Demolition originally was planned to start this month or next on the shopping center just south of the city’s municipal complex.

However, problems with the water system resulted in the need for some testing to see if the complex had adequate pressure for a fire suppression system. Fournier said trying to conduct the tests in winter — not the optimum time — helped push back the demolition date.

Another minor holdup, he said, has been an the working out of an agreement between Wal-Mart and the entity that will own the property.

Once those details are settled, the entire complex will be demolished to make way for the new Wal-Mart.

The complex has been vacant since Best Buy, the last major tenant of the shopping center, moved to Southland Center in Taylor about three years ago. Mayor Joseph Kuspa is pleased that the project finally is moving forward.

“I think it’s very exciting for the community,” he said. “It shows the rebirth of that corner and will invite a lot of Downriverites into Southgate.”

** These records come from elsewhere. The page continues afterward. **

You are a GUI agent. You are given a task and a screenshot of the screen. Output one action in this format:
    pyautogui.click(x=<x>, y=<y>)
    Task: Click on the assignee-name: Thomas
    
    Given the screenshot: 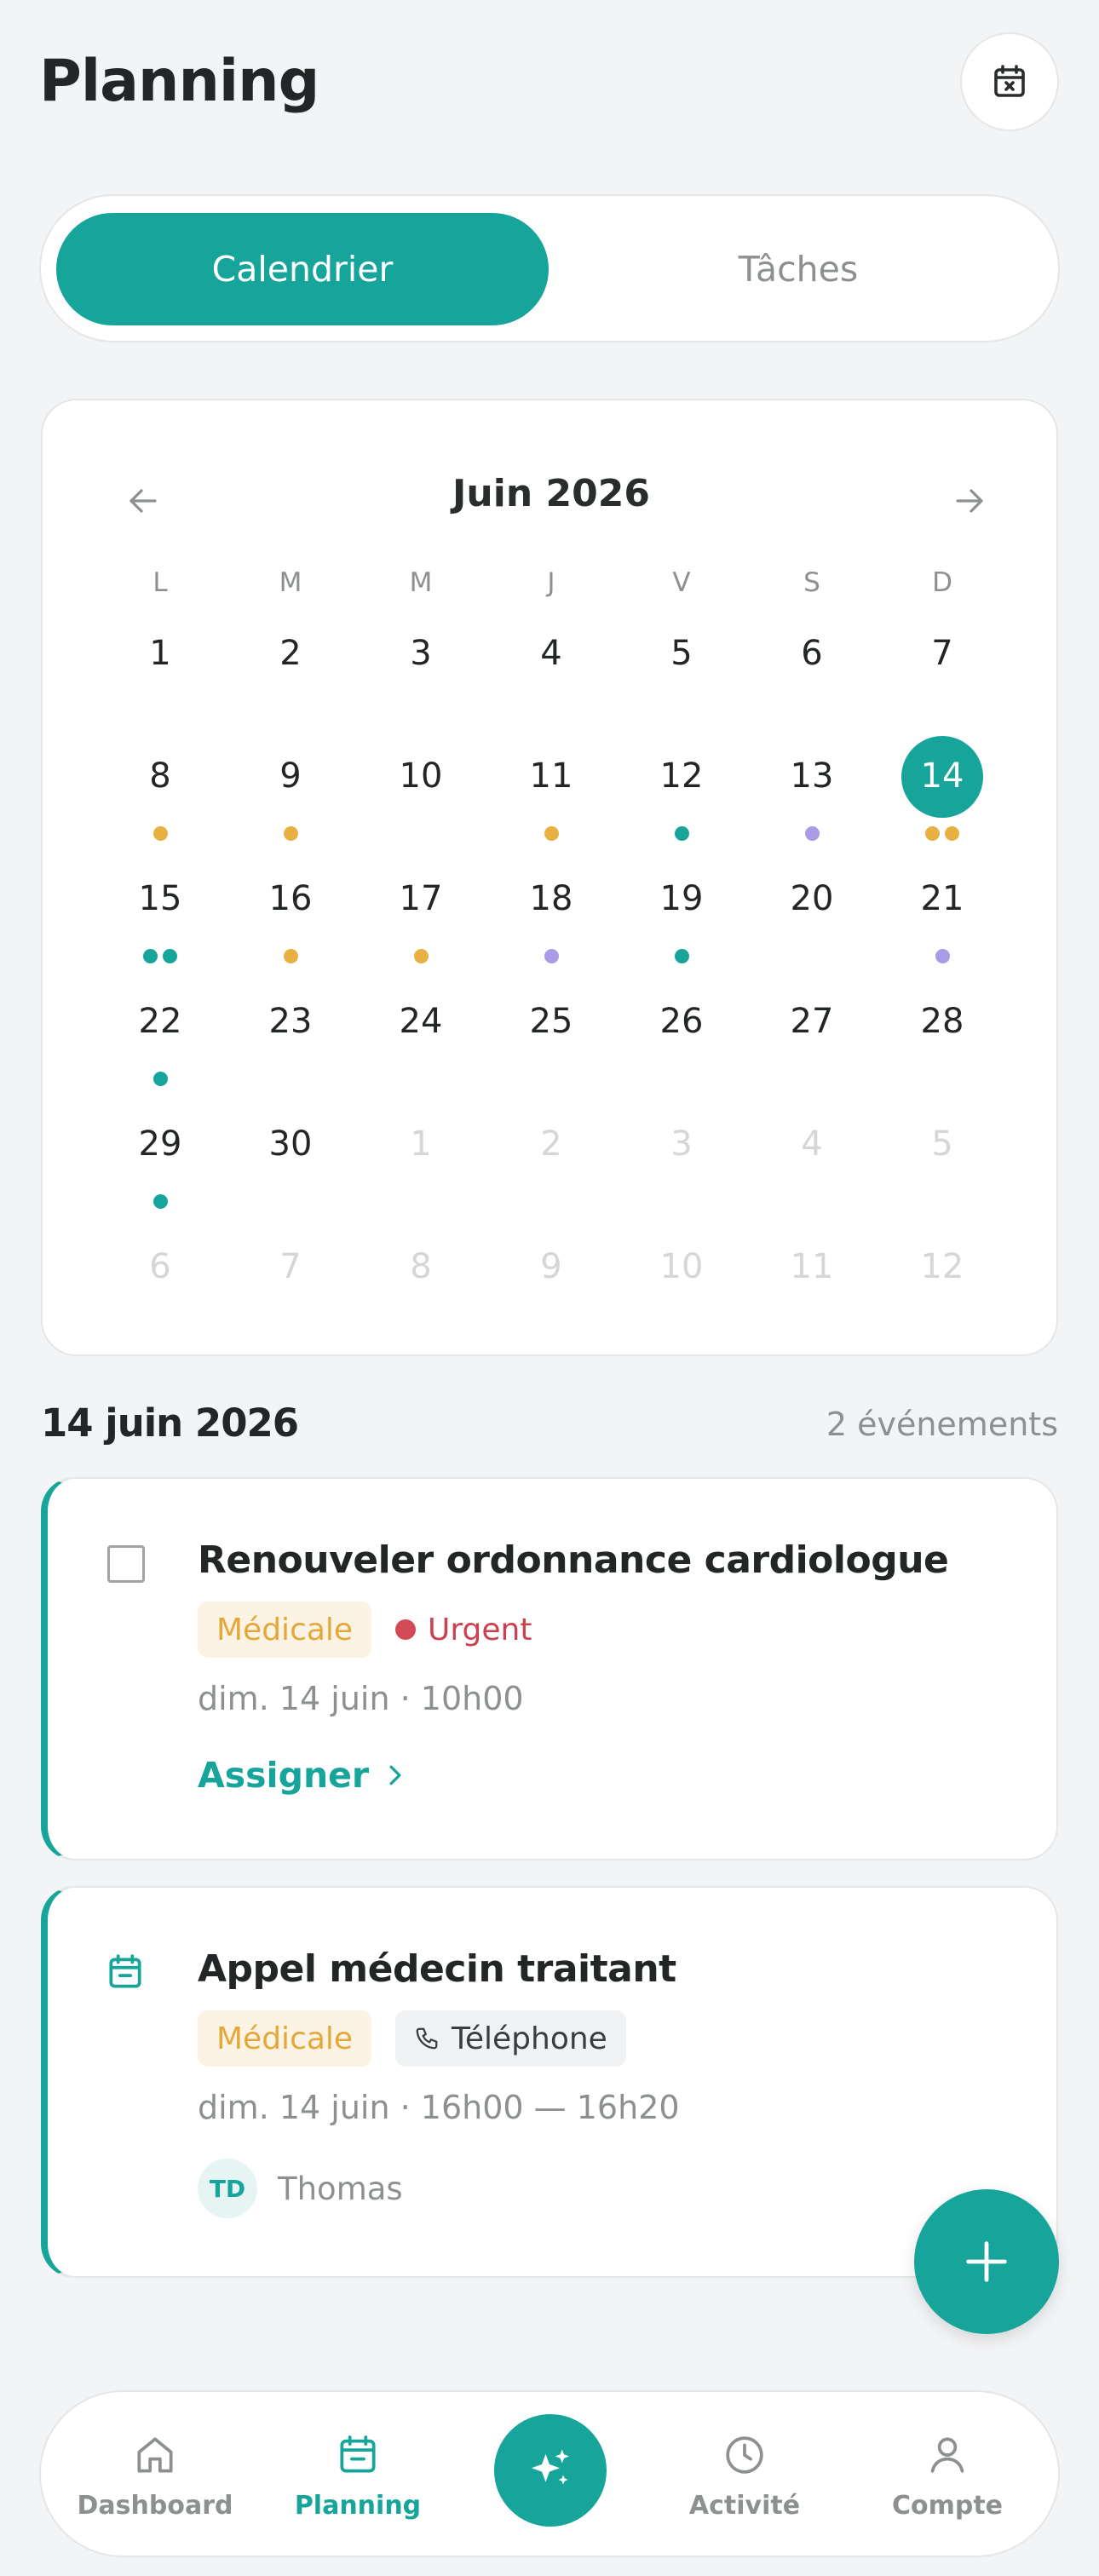 What is the action you would take?
    pyautogui.click(x=341, y=2189)
    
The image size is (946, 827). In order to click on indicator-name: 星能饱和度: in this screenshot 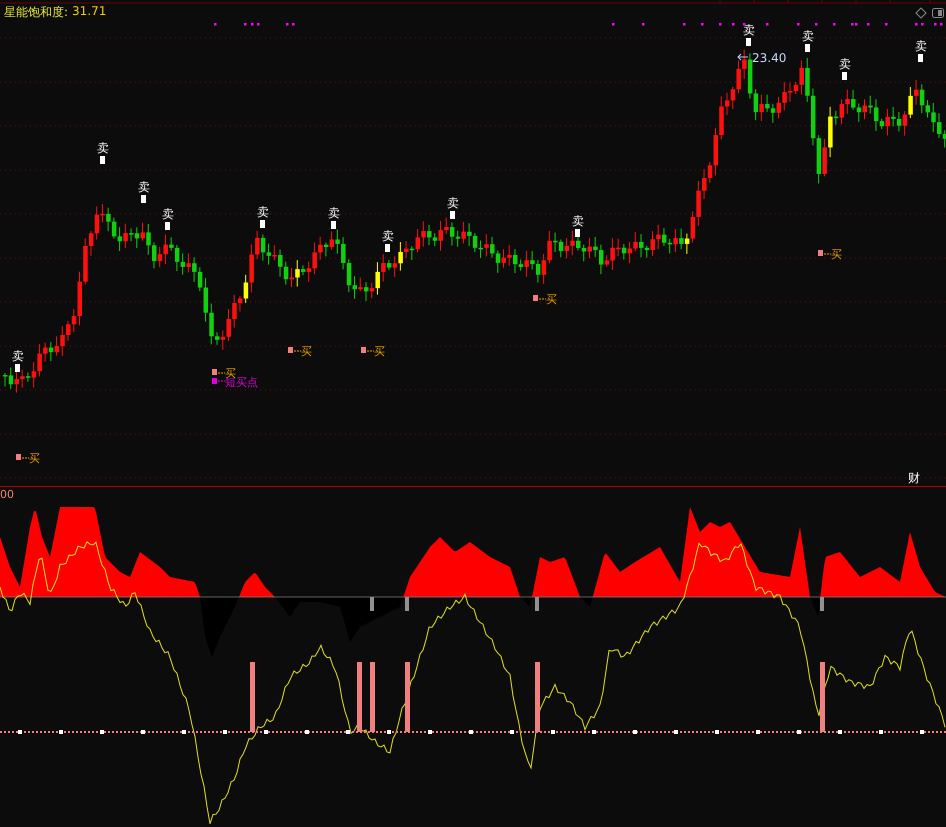, I will do `click(36, 12)`.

Kuspa said officials are looking at other ways to attract additional business to the city as result of the new store and have discussed some ideas with the city’s Small Business Advisory Council.

“We’re trying to be proactive in that regard and capitalize on traffic flow,” he said.

The new store in some ways is a reversal of how developers have worked with officials in the recent past, Kuspa said, adding there has been “some misconception” over whether the city gave tax incentives to Wal-Mart.

“Absolutely not,” he said. “There has been no kind of abatement or any of the other incentives communities might have to do in the past.”

In fact, Kuspa said, company officials have agreed to create an aesthetically pleasing, precast fence around the complex to separate it from city property to replace the decaying structure currently in place. They have agreed to fix it at their expense and also bear the cost of installing a traffic light near the entrance along Dix-Toledo between Eureka and Reaume Parkway. A monument-style sign, which the mayor said also will be aesthetically pleasing, will mark the entrance.

“I think they see Southgate as the demographic that they’re looking for,” Kuspa said of Wal-Mart officials. “They really wanted to be here.

“I think they saw once they saw success of Sam’s Club (15700 North Line Road), that probably adding to some of their assurances, too.”

Wal-Mart’s arrival in town has been a long time coming, Kuspa said. Company officials first approached the city 20 years ago about using the site, but said at the time they needed property of the city’s Department of Public Services and police station to build the kind of store they wanted. In the meantime, smaller inventories have enabled the company to scale back its store designs.

Kuspa said city officials still are pursuing other large retailers, but that many are pausing and waiting for things to stabilize economically in southeast Michigan before making any commitments.